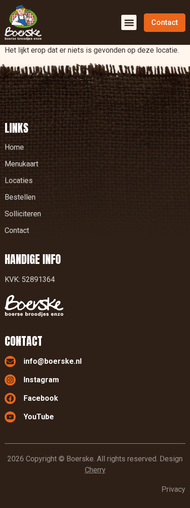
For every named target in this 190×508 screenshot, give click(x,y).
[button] (129, 22)
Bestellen (20, 197)
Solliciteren (23, 213)
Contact (17, 230)
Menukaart (21, 163)
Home (14, 147)
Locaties (19, 180)
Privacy (173, 489)
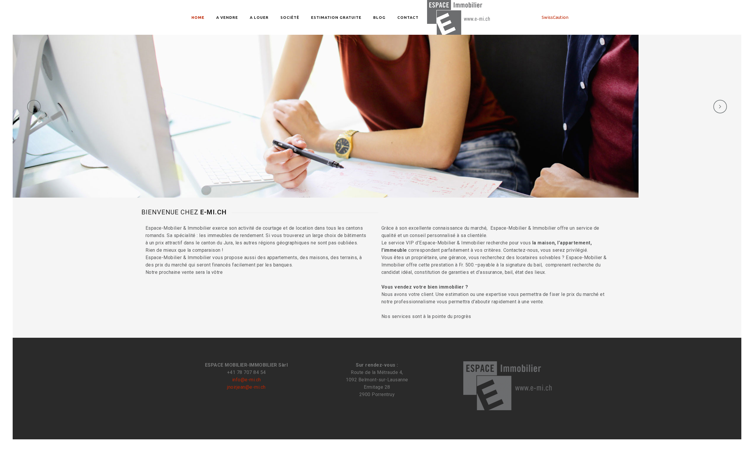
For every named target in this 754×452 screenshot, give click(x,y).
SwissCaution (555, 17)
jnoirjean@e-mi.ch (246, 387)
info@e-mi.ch (246, 380)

##############################

Identify each line of the listing above that contains the string "every", matching case exactly, and copy those lines.

* _Problem solution_:
For every named target in this 190×508 screenshot, give click(x,y).
For every named target in this 754×452 screenshot, give click(x,y).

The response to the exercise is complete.